- **EXTRACT TO READ**
++++++++++

Establishing operational limits. Conventionally, operational limits are set at levels that indicate a defined probability of some change in the analytic system. Control values reaching these limits should trigger rejection of an analytic run or at least require some response.

When several methodologies are are lumped together as one, there is a risk that the derived confidence limits may be meaningless. Each narrow peak represents the population distribution of the results of a specific instrument-reagent combination for a given control material. The broad bell-shaped curve represents the distribution obtained if all the individuals of all six populations are treated as a single normally distributed population. The extremities of this curve range well beyond those of the others.

Although a variety of statistical rules can be used to define them,1 all limits should be based on data accumulated from routine analytic runs by the individual laboratory. Limits that come from other sources--quality assurance programs or vendors, for example-- are not as relevant to the performance of the individual lab. In fact, these limits are often inappropriately wide because they have been constructed to include the divergent results of several methods. Such artificially wide control limits may convey a false sense of QC security (Figure II).

++++++++++

- **COLLECTED DATA**
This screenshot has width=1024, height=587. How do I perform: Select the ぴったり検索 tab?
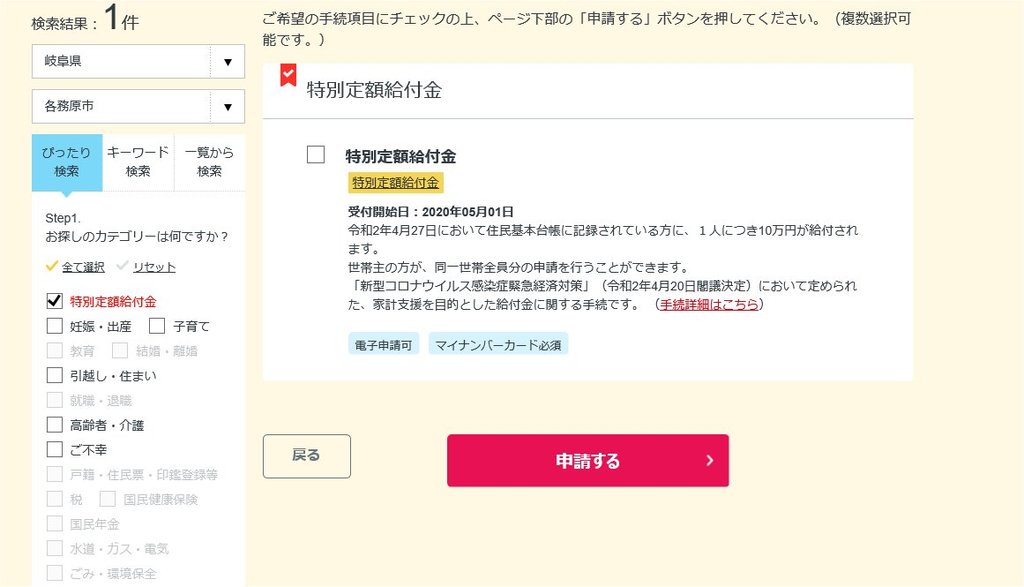(x=67, y=162)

++++++++++

- **WHAT TO WORK ON**
1. Answer these questions from the passage on operational limits in quality control:
(a) What should control values that reach the operational limits trigger?
(b) What does each narrow peak represent?
(c) Why are limits from other sources often inappropriately wide?
2. Carry on the passage on setting operational limits for quality control, starting after its final sentence.

- **ANSWERS GIVEN**
1.
(a) They should trigger rejection of an analytic run, or at least require some response.
(b) Each narrow peak represents the population distribution of the results of a specific instrument-reagent combination for a given control material.
(c) They have been constructed to include the divergent results of several methods.

2.
Insuring clinical relevance. In statistical analysis, we attempt to make generalizations and draw inferences about specific characteristics of a population by mathematically analyzing a sample. To be considered adequate, the sample must be representative of the population in question. In the same vein, laboratory quality control programs are designed to reflect what is occurring in the population of patient specimens during testing. Since this information is obtained by observing serial values of a control material, the medical relevance of our QC analysis rests on the assumption that the control material is in all ways similar to patient specimens.

The two most important functions of a QC product are its ability to detect system malfunctions that can affect patient specimens and its ability to quantitate that portion of test result variability due to random error in the analysis, as opposed to, say, pre-test variables or physiologic variation. In other words, the control material must adequately reflect what is happening to patient specimens. For that reason, materials selected must be, as much as possible, like actual patient specimens in composition.

A control sensitive to minor instrument malfunctions that have no impact on patient values is likely to cause a good deal of unnecessary troubleshooting. Conversely, an insensitive control material may allow significant changes in patient results to go unnoticed.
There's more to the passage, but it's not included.